Task to complete:
Copy each entry below without any change.

Extracted records:
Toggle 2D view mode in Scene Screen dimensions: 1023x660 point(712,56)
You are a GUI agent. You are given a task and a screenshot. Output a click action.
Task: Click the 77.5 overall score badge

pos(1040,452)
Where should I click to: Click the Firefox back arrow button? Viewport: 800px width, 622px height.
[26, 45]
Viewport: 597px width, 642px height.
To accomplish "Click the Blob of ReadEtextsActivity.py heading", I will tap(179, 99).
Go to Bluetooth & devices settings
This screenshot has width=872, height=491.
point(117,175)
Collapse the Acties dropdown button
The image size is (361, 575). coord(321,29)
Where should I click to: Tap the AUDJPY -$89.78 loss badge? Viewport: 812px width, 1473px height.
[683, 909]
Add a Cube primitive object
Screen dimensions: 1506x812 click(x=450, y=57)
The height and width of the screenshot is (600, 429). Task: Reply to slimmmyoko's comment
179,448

Your solution:
Toggle 2D view mode in Scene Screen dimensions: 1023x660 point(712,56)
You are a GUI agent. You are given a task and a screenshot. Output a click action.
Task: Click the 77.5 overall score badge

pos(1040,452)
Where should I click to: Click the Firefox back arrow button? Viewport: 800px width, 622px height.
[26, 45]
Viewport: 597px width, 642px height.
To accomplish "Click the Blob of ReadEtextsActivity.py heading", I will tap(179, 99).
Go to Bluetooth & devices settings
This screenshot has width=872, height=491.
point(117,175)
Collapse the Acties dropdown button
The image size is (361, 575). coord(321,29)
Where should I click to: Tap the AUDJPY -$89.78 loss badge? Viewport: 812px width, 1473px height.
[683, 909]
Add a Cube primitive object
Screen dimensions: 1506x812 click(x=450, y=57)
The height and width of the screenshot is (600, 429). Task: Reply to slimmmyoko's comment
179,448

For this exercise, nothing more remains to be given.